--- Begin Extract ---
# Beans lost their acidity??



## HLA91 (Jul 16, 2010)

Hi all

I had 15g of my kenya mtaro left so I decided to use my french press which I have become quite fond of recently.

I followed my usual guide of steeping for 4 minutes then plunging, letting it settle for a minute then pouring.

I have done this recently and the results have been really good, yet today it was as if someone had flipped a switch and taken away all the acidity in my coffee and I was quite disappointed.

They were roasted on the 27 Aug, I opened them about 3 days after so call it the 31 Aug. I stored them as per usual in their one way valve bag and up until today they have been gorgeous. The last cup I had was on Sunday and it was fine then today it was not so good.

I cannot understand this, I understand they deteriorate after opening but it was as if it was in the space of one day all the brightness had vanished. Gradual decline of acidity I get but this is bemusing

Can anyone explain why?

Many thanks

HLA91


----------



## RolandG (Jul 25, 2010)

sorry, no big ideas. I've noticed similar in the past, and I've put it down to a combination of degassing, oxidation and my palate on that day. I particularly think that Hasbean coffees, arriving Very soon after roasting, are a bit more prone to changing over the week. I take it water temp etc. was as usual as well? Would be interested to hear if you track it down!


----------



## HLA91 (Jul 16, 2010)

Yep everything was as per usual it was just the sudden change that really surprised me. Before it was like being punched in the face (by the brightness), then all of a sudden it was like a tickle, if that makes sense.


----------
--- End Extract ---
--- Begin Dataset excerpt ---
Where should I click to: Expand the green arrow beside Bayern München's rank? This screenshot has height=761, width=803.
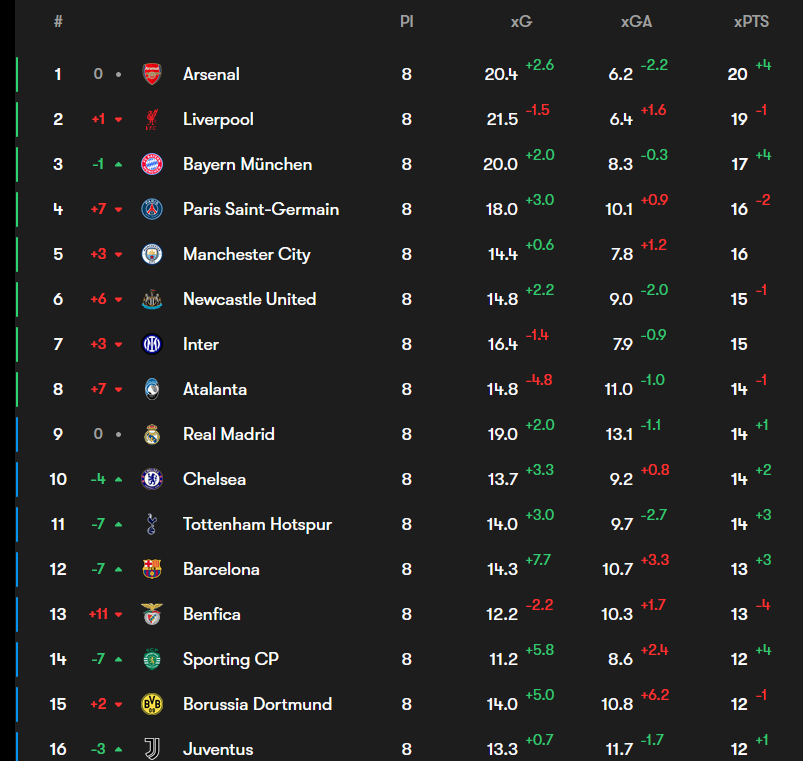[x=117, y=164]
--- End Dataset excerpt ---
- **Given problem**:
Copy out the whole forum thread on beans losing their acidity word for word, from its title through the final reply.

- **Written response**:
# Beans lost their acidity??



## HLA91 (Jul 16, 2010)

Hi all

I had 15g of my kenya mtaro left so I decided to use my french press which I have become quite fond of recently.

I followed my usual guide of steeping for 4 minutes then plunging, letting it settle for a minute then pouring.

I have done this recently and the results have been really good, yet today it was as if someone had flipped a switch and taken away all the acidity in my coffee and I was quite disappointed.

They were roasted on the 27 Aug, I opened them about 3 days after so call it the 31 Aug. I stored them as per usual in their one way valve bag and up until today they have been gorgeous. The last cup I had was on Sunday and it was fine then today it was not so good.

I cannot understand this, I understand they deteriorate after opening but it was as if it was in the space of one day all the brightness had vanished. Gradual decline of acidity I get but this is bemusing

Can anyone explain why?

Many thanks

HLA91


----------



## RolandG (Jul 25, 2010)

sorry, no big ideas. I've noticed similar in the past, and I've put it down to a combination of degassing, oxidation and my palate on that day. I particularly think that Hasbean coffees, arriving Very soon after roasting, are a bit more prone to changing over the week. I take it water temp etc. was as usual as well? Would be interested to hear if you track it down!


----------



## HLA91 (Jul 16, 2010)

Yep everything was as per usual it was just the sudden change that really surprised me. Before it was like being punched in the face (by the brightness), then all of a sudden it was like a tickle, if that makes sense.


----------